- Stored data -
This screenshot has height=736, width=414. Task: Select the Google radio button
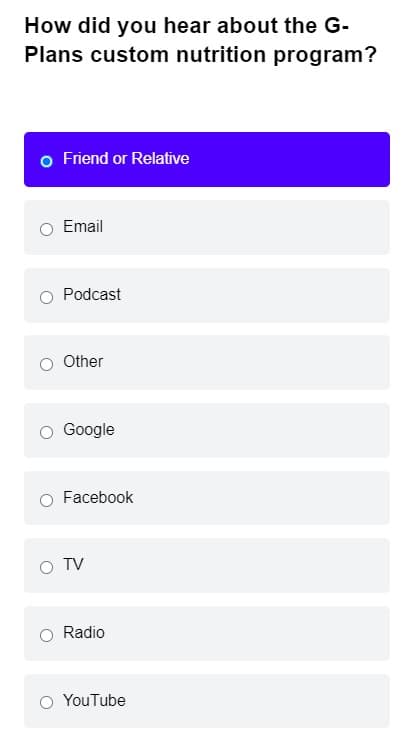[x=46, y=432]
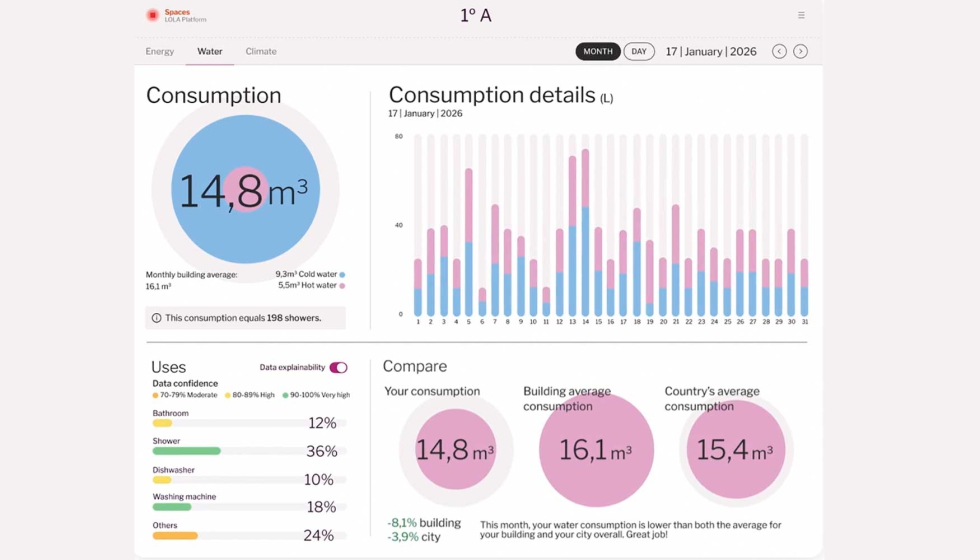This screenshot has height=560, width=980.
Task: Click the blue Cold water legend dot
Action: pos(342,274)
...
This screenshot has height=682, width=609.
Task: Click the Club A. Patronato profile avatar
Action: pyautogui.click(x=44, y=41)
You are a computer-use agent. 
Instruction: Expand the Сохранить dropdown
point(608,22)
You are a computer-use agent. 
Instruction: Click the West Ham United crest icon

- Work request -
Wherever the line holding "Instruction: Expand the Сохранить dropdown" falls in the entries above, copy exactly from it through the line holding "Instruction: Click the", inclusive, and add nothing.

- Output for this task -
Instruction: Expand the Сохранить dropdown
point(608,22)
You are a computer-use agent. 
Instruction: Click the West Ham United crest icon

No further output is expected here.